Document extract:
+===+

November 9, 2009

  • Liberals Tell The Truth About Health Care "Reform" On Video, In Their Own Words

    The plan the Federal Government would offer for citizens would not APPROACH the level those officials in Congress and Senate get. They refuse to accept any amendment subjecting them to have the same coverage.  I recently saw testimony in which  I heard several Democrats admit this is an attempt to push us eventually to a single-payer, Government-run program, and Robert Reich even admitted that young healthy people would have to pay more, and old people in the last part of life shouldn't expect to be allowed expensive extreme life-saving measures, and when it got too expensive to keep us alive they would allow us to die.

Comments (14)

  • The speaker in the second video is not Robert Reich, and I seriously doubt that those are his words.

    Why are you afraid of single-payer? It is the way almost every other country manages health care, and their drugs are cheaper, procedures are cheaper and, despite the lies of the health insurance cabal, care is readily available.

+===+

Material shown:
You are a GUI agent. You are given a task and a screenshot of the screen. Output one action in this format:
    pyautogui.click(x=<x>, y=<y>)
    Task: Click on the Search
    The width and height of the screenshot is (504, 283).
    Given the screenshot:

+===+

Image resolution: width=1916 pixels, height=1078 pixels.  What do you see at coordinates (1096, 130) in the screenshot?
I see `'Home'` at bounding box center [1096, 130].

+===+

Work order A: In the health care post, can you update the passage starting with "The plan the" and going on through "allow us to die." by giving it again with "amendment" replaced by "provision"?
Work order B: What is the Spanish translation of this sentence from the health care post: "They refuse to accept any amendment subjecting them to have the same coverage."?
Work order C:
Answer these questions about the health care post:
(i) What date is given at the top?
(ii) How many comments does the page list?
(iii) According to the first comment, who is the speaker in the second video not?

Output A:
The plan the Federal Government would offer for citizens would not APPROACH the level those officials in Congress and Senate get. They refuse to accept any provision subjecting them to have the same coverage.  I recently saw testimony in which  I heard several Democrats admit this is an attempt to push us eventually to a single-payer, Government-run program, and Robert Reich even admitted that young healthy people would have to pay more, and old people in the last part of life shouldn't expect to be allowed expensive extreme life-saving measures, and when it got too expensive to keep us alive they would allow us to die.

Output B: Se niegan a aceptar cualquier enmienda que los obligue a tener la misma cobertura.

Output C:
(i) November 9, 2009
(ii) 14
(iii) Robert Reich